Plusieurs facteurs expliquent cette paralysie :
- Les coûts de construction élevés
- La complexité croissante des normes environnementales
- La rareté du foncier disponible
- La fin du dispositif Pinel fin 2024
Cette conjonction défavorable a fortement réduit l'offre nouvelle sur le marché.
Le gouvernement dévoile un plan de relance ambitieux
Face à cette situation préoccupante, l'exécutif a annoncé des mesures ambitieuses pour relancer la construction. Le Premier ministre Sébastien Lecornu a fixé un objectif de 2 millions de logements construits d'ici 2030, soit une moyenne de 400 000 par an.
Le statut fiscal du bailleur privé, inspiré du rapport Daubresse-Cosson, prévoit un amortissement de 5% sur vingt ans pour le neuf, constituant un signal de confiance important pour les investisseurs.
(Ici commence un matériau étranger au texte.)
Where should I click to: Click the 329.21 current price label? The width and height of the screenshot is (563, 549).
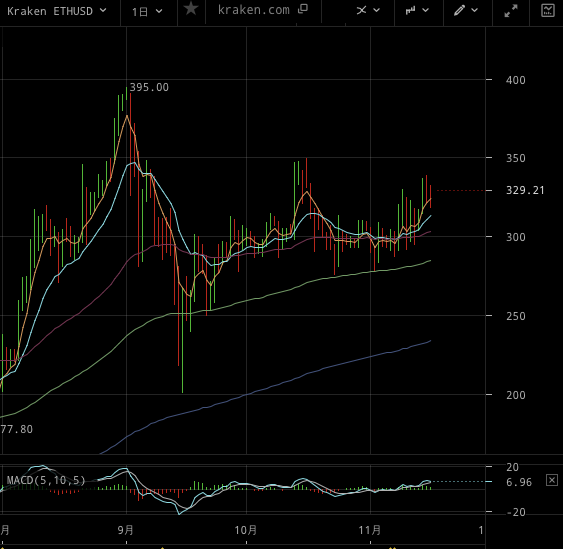(x=525, y=190)
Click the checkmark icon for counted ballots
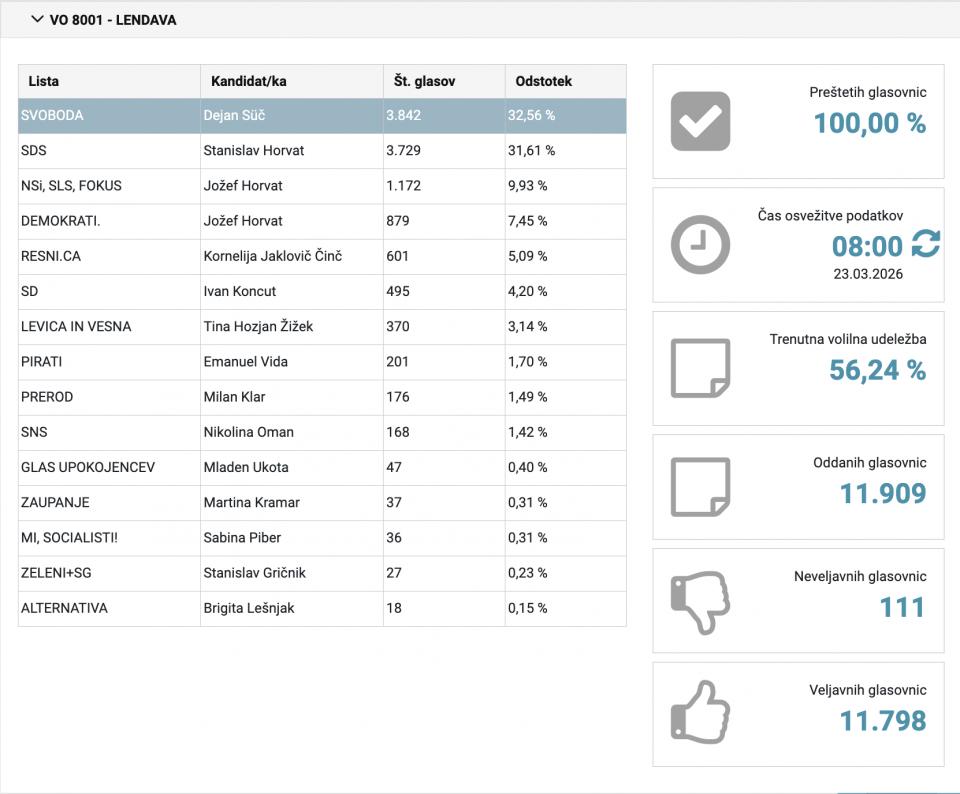 click(700, 122)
Le plan Relance Logement 2026 ambitionne de produire 50 000 logements locatifs supplémentaires dès cette année, tandis que le maintien de MaPrimeRénov' accompagne la transition énergétique du parc existant.
Pour Guillaume Martinaud, président du réseau Orpi, ces annonces sont rassurantes : « Les mesures offrent des perspectives aux investisseurs et aux professionnels. Psychologiquement, cela redonne confiance, ce qui est essentiel dans un domaine où le long terme est la règle. »
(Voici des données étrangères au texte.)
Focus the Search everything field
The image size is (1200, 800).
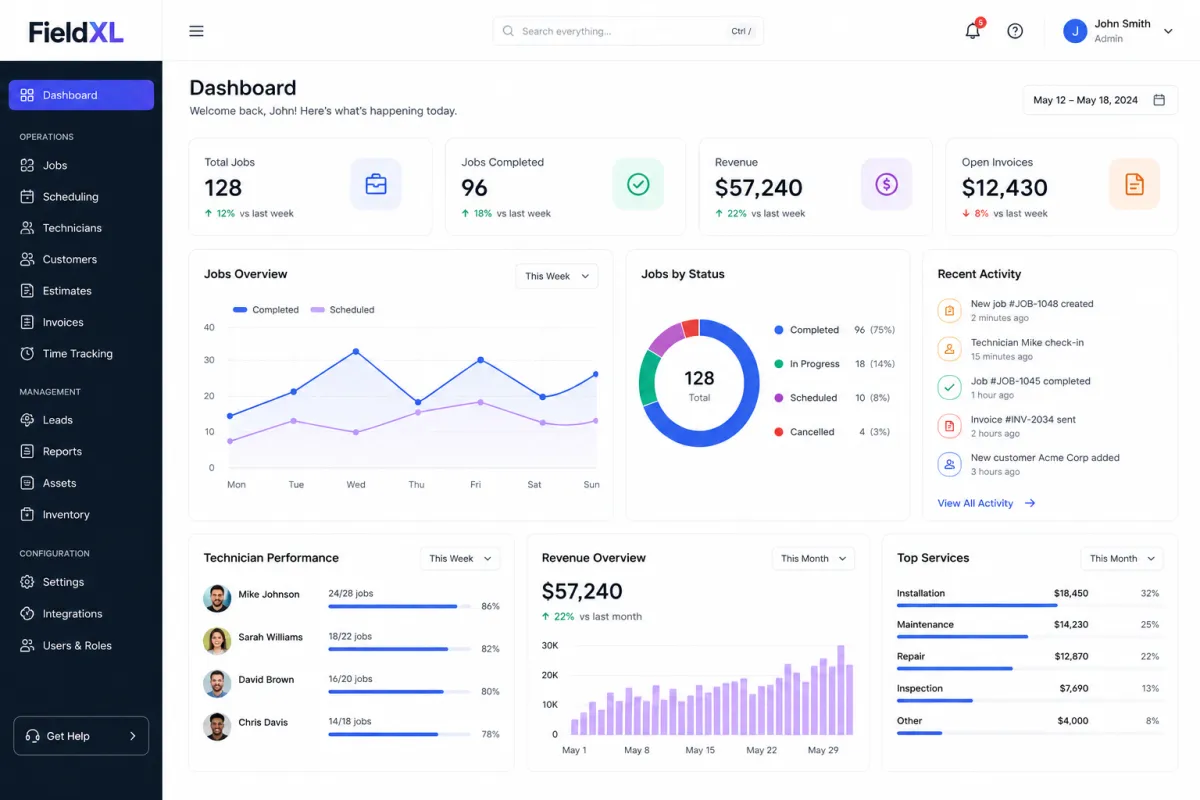pos(628,31)
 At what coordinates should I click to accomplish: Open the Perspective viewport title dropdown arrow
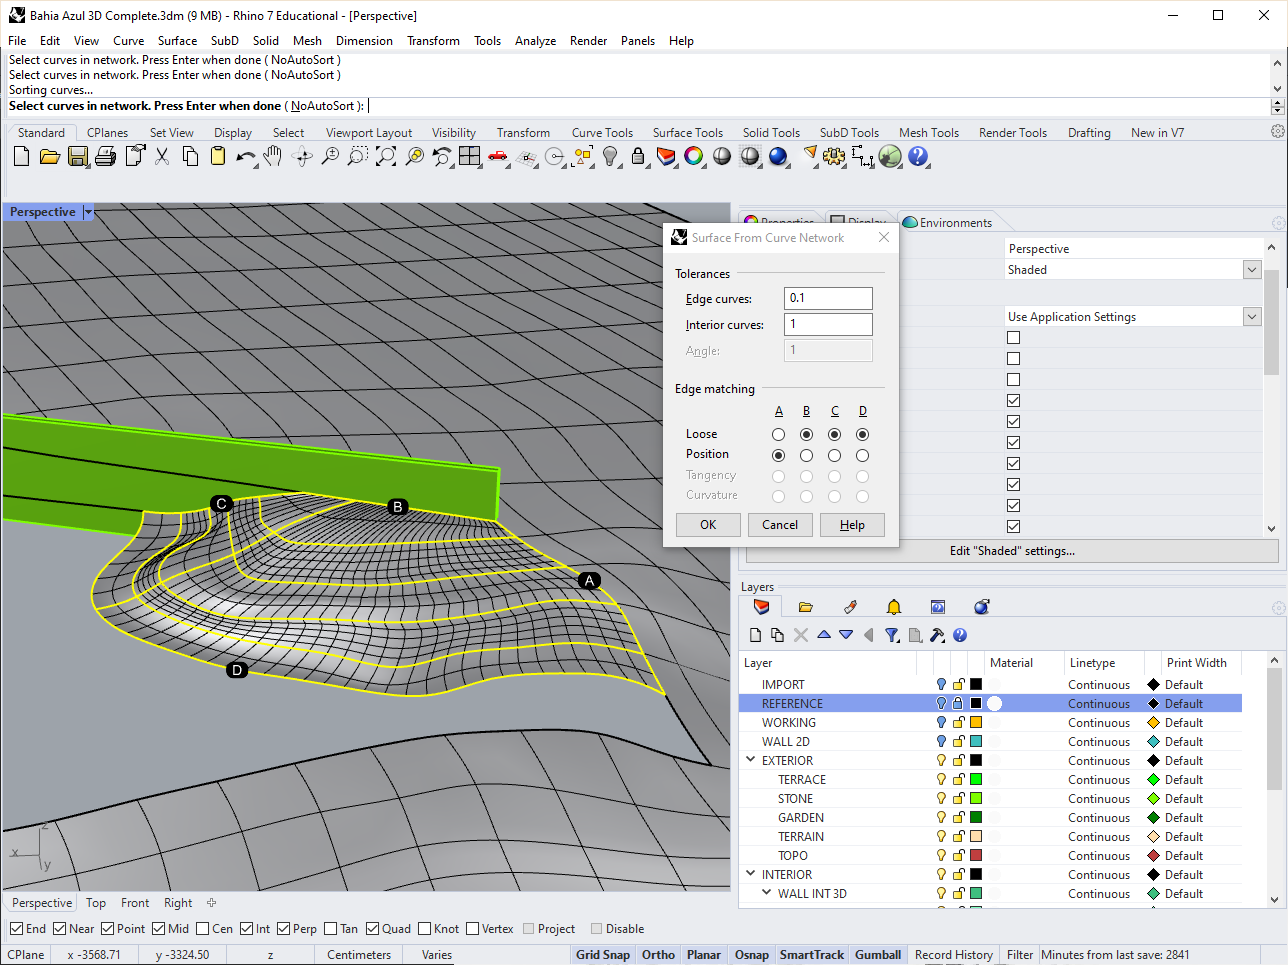(88, 212)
Une performance énergétique devenue centrale dans la valorisation
Dans l'ancien, la stabilisation des transactions permet de consolider les prix. Les biens de qualité, bien situés et rénovés, continuent de résister et parfois de surperformer dans les quartiers prisés. En revanche, les appartements standards subissent davantage la pression de la négociation, et tout défaut – mauvais plan, premier étage, travaux à prévoir – est désormais sévèrement sanctionné.
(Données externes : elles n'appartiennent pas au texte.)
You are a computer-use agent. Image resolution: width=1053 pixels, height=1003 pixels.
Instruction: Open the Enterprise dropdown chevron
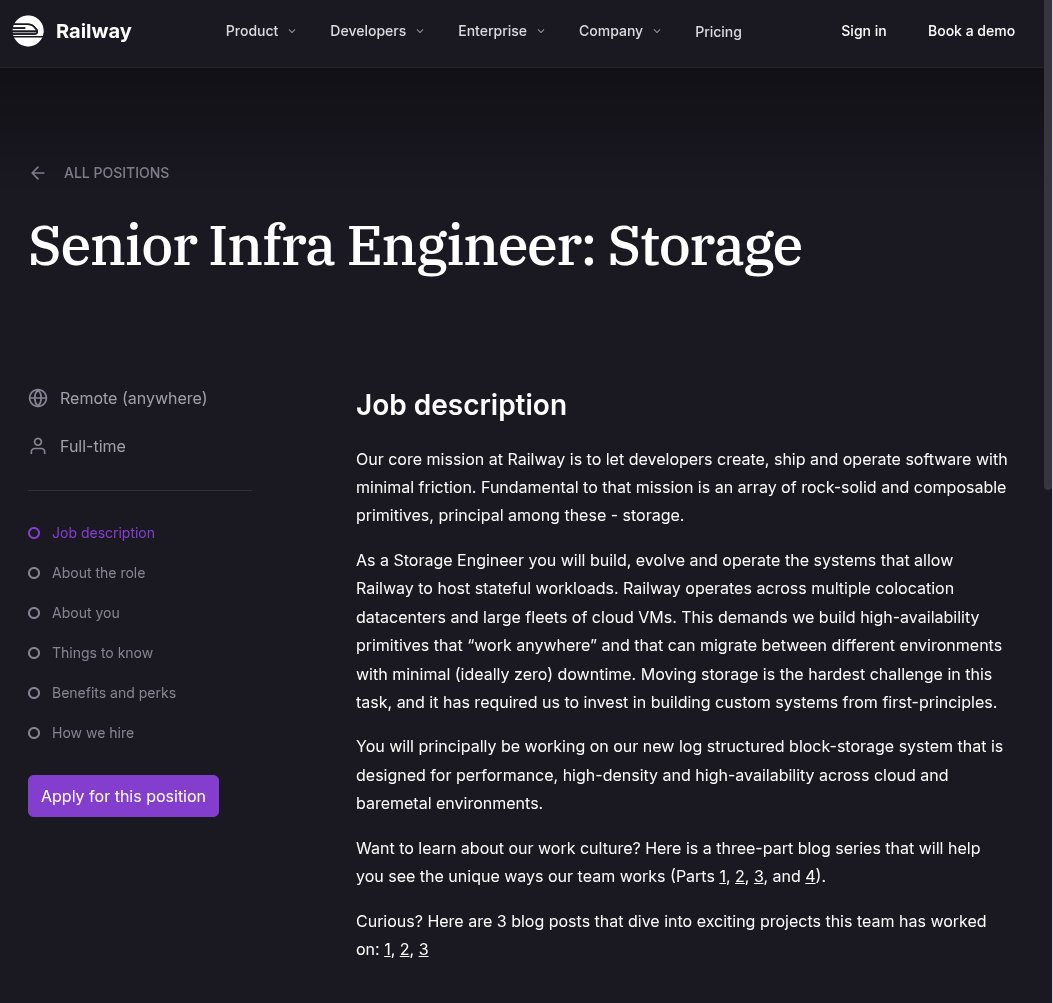coord(541,32)
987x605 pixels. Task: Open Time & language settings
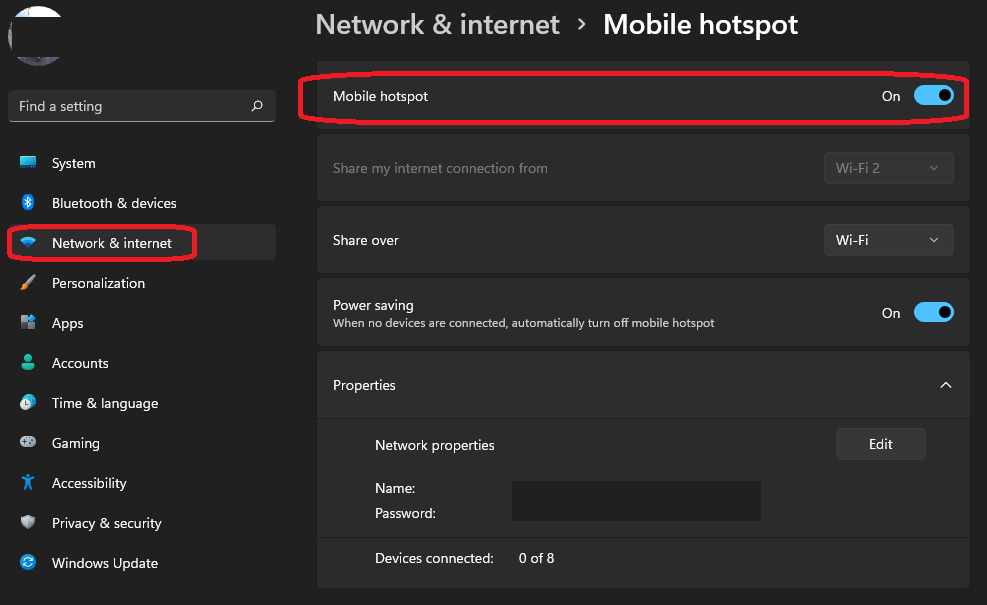click(x=105, y=403)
La performance énergétique est devenue un critère décisif : les logements classés F ou G sont pénalisés et parfois exclus du financement bancaire, reflétant une prise de conscience collective des enjeux environnementaux et économiques.
Yann Jehanno, président de Laforêt, souligne l'évolution du profil d'achat : « Les transactions progressent, mais la reprise reste fragmentée. Les primo-accédants gagnent du terrain, mais les investisseurs privés sont toujours en retrait. La tension sur l'offre locative demeure, et la progression des prix pourrait rapidement compliquer l'accès à la propriété pour les ménages modestes. »
Paris : un microcosme des tendances nationales
À Paris, les appartements haussmanniens ou les biens rénovés clé en main continuent de capter une demande soutenue, y compris internationale. Les biens plus ordinaires connaissent quant à eux des négociations serrées et des délais de commercialisation plus longs. Le marché ancien s'est ainsi transformé en un marché d'usagers exigeants, où la qualité, l'emplacement stratégique et l'efficacité énergétique dictent désormais la valeur.
Perspectives 2026 : prudence et espoir
Pour 2026, la trajectoire du marché ancien devrait rester stable, à condition de maintenir des prix maîtrisés et des conditions de financement accessibles. La relance du neuf et de l'investissement locatif privé demeure cruciale pour équilibrer le marché sur le long terme et répondre aux besoins structurels de logements.
Ainsi, la pierre conserve son rôle central dans l'économie et dans le patrimoine des Français. Le marché ancien tire la reprise, tandis que le neuf attend un relèvement structurel, dépendant étroitement des mesures gouvernementales et du retour de confiance des investisseurs. L'année 2025 a démontré qu'une reprise stable et raisonnée est possible même dans un contexte économique incertain. Les perspectives pour 2026 restent prudentes mais encourageantes : la lisibilité retrouvée du marché ancien et le succès des mesures pour le neuf détermineront l'avenir de l'investissement locatif et de la production de logements en France.